▸ **WHAT THE TASK ASKS**:
Give back the full data, unchanged and complete.

▸ **MATERIAL FOR THIS TASK**:
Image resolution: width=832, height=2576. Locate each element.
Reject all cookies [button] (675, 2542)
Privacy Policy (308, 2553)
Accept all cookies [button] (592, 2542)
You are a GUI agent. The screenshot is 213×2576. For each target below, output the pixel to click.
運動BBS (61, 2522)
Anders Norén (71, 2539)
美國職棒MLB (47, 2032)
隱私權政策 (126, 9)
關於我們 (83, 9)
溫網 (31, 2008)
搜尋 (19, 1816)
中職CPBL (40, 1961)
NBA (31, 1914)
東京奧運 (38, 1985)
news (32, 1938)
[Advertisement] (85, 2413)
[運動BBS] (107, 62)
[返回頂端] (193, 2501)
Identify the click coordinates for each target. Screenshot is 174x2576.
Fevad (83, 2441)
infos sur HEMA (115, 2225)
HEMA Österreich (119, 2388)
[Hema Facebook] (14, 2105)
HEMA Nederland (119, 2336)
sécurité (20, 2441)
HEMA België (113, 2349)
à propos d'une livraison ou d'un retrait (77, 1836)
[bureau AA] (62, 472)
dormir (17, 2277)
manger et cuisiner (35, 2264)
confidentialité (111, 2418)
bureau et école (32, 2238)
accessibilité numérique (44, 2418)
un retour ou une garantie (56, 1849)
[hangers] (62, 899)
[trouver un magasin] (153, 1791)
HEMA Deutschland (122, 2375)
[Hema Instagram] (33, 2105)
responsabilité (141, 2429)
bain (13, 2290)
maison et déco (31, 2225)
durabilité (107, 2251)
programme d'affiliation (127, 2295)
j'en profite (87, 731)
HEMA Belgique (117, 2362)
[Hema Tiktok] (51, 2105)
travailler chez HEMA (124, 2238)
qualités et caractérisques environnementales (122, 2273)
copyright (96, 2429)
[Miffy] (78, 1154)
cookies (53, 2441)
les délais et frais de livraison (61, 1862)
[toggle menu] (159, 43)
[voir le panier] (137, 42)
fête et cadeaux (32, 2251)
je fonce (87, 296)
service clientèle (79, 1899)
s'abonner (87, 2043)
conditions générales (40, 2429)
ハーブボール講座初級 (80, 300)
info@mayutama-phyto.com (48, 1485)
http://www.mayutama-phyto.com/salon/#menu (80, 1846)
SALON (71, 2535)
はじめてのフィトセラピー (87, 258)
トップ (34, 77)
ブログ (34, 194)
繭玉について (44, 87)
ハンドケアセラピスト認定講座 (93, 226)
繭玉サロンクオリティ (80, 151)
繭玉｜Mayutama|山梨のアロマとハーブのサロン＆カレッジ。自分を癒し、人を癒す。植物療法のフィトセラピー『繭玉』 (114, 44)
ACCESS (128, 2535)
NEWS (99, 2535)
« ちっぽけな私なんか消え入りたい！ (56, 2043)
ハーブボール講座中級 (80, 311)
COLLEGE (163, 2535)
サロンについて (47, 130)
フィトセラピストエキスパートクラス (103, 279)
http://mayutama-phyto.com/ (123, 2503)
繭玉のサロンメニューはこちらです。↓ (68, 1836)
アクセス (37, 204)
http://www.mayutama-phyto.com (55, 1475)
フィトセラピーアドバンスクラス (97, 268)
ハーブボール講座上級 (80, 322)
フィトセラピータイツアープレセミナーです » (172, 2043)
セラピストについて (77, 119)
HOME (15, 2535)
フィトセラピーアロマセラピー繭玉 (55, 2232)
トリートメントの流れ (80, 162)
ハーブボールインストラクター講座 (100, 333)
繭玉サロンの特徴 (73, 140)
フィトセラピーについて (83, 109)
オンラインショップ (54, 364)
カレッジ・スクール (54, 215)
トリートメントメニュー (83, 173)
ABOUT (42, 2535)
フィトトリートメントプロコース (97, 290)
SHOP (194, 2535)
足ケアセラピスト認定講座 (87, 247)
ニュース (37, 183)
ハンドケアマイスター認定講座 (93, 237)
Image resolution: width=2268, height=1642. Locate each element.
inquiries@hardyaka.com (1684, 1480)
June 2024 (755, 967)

▸ **ANSWER BOX**:
Image resolution: width=832, height=2576. Locate each element.
Reject all cookies [button] (675, 2542)
Privacy Policy (308, 2553)
Accept all cookies [button] (592, 2542)
You are a GUI agent. The screenshot is 213×2576. For each target below, output the pixel to click.
運動BBS (61, 2522)
Anders Norén (71, 2539)
美國職棒MLB (47, 2032)
隱私權政策 (126, 9)
關於我們 (83, 9)
溫網 (31, 2008)
搜尋 (19, 1816)
中職CPBL (40, 1961)
NBA (31, 1914)
東京奧運 (38, 1985)
news (32, 1938)
[Advertisement] (85, 2413)
[運動BBS] (107, 62)
[返回頂端] (193, 2501)
Identify the click coordinates for each target. Screenshot is 174x2576.
Fevad (83, 2441)
infos sur HEMA (115, 2225)
HEMA Österreich (119, 2388)
[Hema Facebook] (14, 2105)
HEMA Nederland (119, 2336)
sécurité (20, 2441)
HEMA België (113, 2349)
à propos d'une livraison ou d'un retrait (77, 1836)
[bureau AA] (62, 472)
dormir (17, 2277)
manger et cuisiner (35, 2264)
confidentialité (111, 2418)
bureau et école (32, 2238)
accessibilité numérique (44, 2418)
un retour ou une garantie (56, 1849)
[hangers] (62, 899)
[trouver un magasin] (153, 1791)
HEMA Deutschland (122, 2375)
[Hema Instagram] (33, 2105)
responsabilité (141, 2429)
bain (13, 2290)
maison et déco (31, 2225)
durabilité (107, 2251)
programme d'affiliation (127, 2295)
j'en profite (87, 731)
HEMA Belgique (117, 2362)
[Hema Tiktok] (51, 2105)
travailler chez HEMA (124, 2238)
qualités et caractérisques environnementales (122, 2273)
copyright (96, 2429)
[Miffy] (78, 1154)
cookies (53, 2441)
les délais et frais de livraison (61, 1862)
[toggle menu] (159, 43)
[voir le panier] (137, 42)
fête et cadeaux (32, 2251)
je fonce (87, 296)
service clientèle (79, 1899)
s'abonner (87, 2043)
conditions générales (40, 2429)
ハーブボール講座初級 (80, 300)
info@mayutama-phyto.com (48, 1485)
http://www.mayutama-phyto.com/salon/#menu (80, 1846)
SALON (71, 2535)
はじめてのフィトセラピー (87, 258)
トップ (34, 77)
ブログ (34, 194)
繭玉について (44, 87)
ハンドケアセラピスト認定講座 (93, 226)
繭玉サロンクオリティ (80, 151)
繭玉｜Mayutama|山梨のアロマとハーブのサロン＆カレッジ。自分を癒し、人を癒す。植物療法のフィトセラピー『繭玉』 (114, 44)
ACCESS (128, 2535)
NEWS (99, 2535)
« ちっぽけな私なんか消え入りたい！ (56, 2043)
ハーブボール講座中級 (80, 311)
COLLEGE (163, 2535)
サロンについて (47, 130)
フィトセラピストエキスパートクラス (103, 279)
http://mayutama-phyto.com/ (123, 2503)
繭玉のサロンメニューはこちらです。↓ (68, 1836)
アクセス (37, 204)
http://www.mayutama-phyto.com (55, 1475)
フィトセラピーアドバンスクラス (97, 268)
ハーブボール講座上級 (80, 322)
フィトセラピータイツアープレセミナーです » (172, 2043)
セラピストについて (77, 119)
HOME (15, 2535)
フィトセラピーアロマセラピー繭玉 (55, 2232)
トリートメントの流れ (80, 162)
ハーブボールインストラクター講座 (100, 333)
繭玉サロンの特徴 (73, 140)
フィトセラピーについて (83, 109)
オンラインショップ (54, 364)
カレッジ・スクール (54, 215)
トリートメントメニュー (83, 173)
ABOUT (42, 2535)
フィトトリートメントプロコース (97, 290)
SHOP (194, 2535)
足ケアセラピスト認定講座 (87, 247)
ニュース (37, 183)
ハンドケアマイスター認定講座 (93, 237)
Image resolution: width=2268, height=1642. Locate each element.
inquiries@hardyaka.com (1684, 1480)
June 2024 (755, 967)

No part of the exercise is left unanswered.